Background-The metabolic signature associated with subclinical diastolic left ventricular (LV) dysfunction in the population remains ill defined. Methods and Results-In 711 randomly recruited Flemish (50.8% women; mean age, 50.8 years), we assessed echocardiographic Doppler indexes of diastolic LV function in relation to 44 circulating metabolites determined by nuclear magnetic resonance spectroscopy. In multivariable-adjusted regression analysis with Bonferroni correction of significance levels applied, peak a' decreased (P <= 0.048) and e'/a' increased (P <= 0.044) with circulating tyrosine, high-density lipoprotein apolipoproteins, glucose+glutamine, and an unidentified molecule. Effect sizes expressed per 1-SD increment in the metabolite ranged from -0.277 to -0.203 cm/s for peak a' and from +0.047 to +0.054 for e'/a'. In addition, peak a' decreased (P <= 0.031) with glucose+2-aminobutyrate (-0.261 cm/s) and glucose+2-phosphoglycerate (-0.209 cm/s).
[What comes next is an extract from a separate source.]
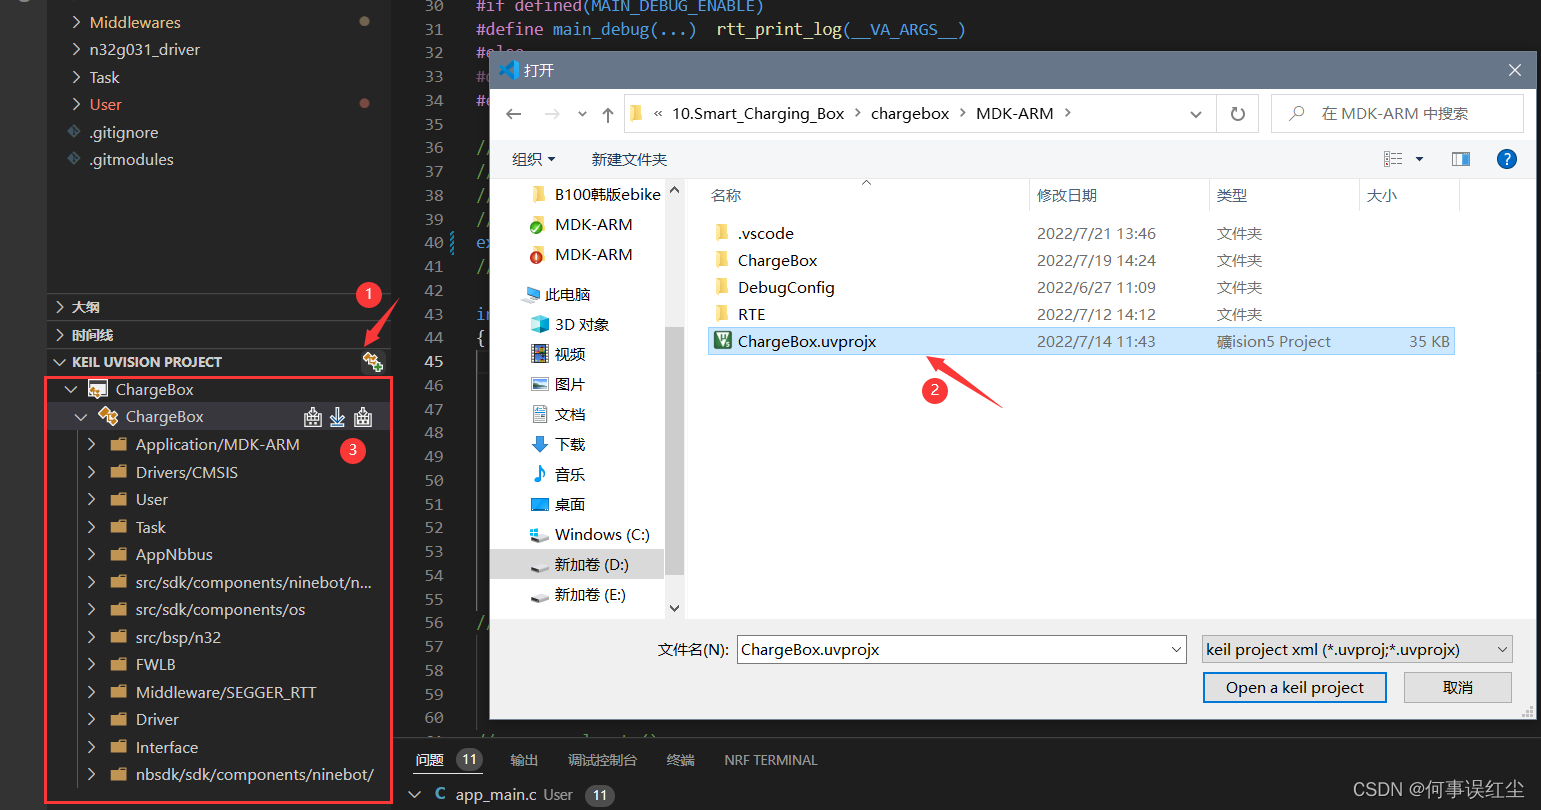Expand the Drivers/CMSIS tree node
The width and height of the screenshot is (1541, 810).
[x=91, y=471]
In partial least square discriminant analysis (PLS-DA), metabolites associated with normal diastolic LV function (n=538) included glucose+glutamine, glucose+2-aminobutyrate, and glucose+2-phosphoglycerate, whereas those siding with abnormal function encompassed 4-aminobutyrate, 4-hydroxybutyrate, creatinine, and phosphocholine. In receiver operating characteristics plots, adding 3 latent factors identified by PLS-DA to prohormone brain natriuretic peptide increased (P<0.0001) the area under the curve from 0.64 (95% CI, 0.58-0.68) to 0.73 (0.68-0.78). Conclusions-In a general population, circulating metabolites indicative of energy substrate utilization and protection against oxidative stress differentiated normal from abnormal diastolic LV function. These findings improve our understanding of the pathophysiology underlying deterioration of diastolic LV function and potentially point to new targets for prevention and treatment of this condition.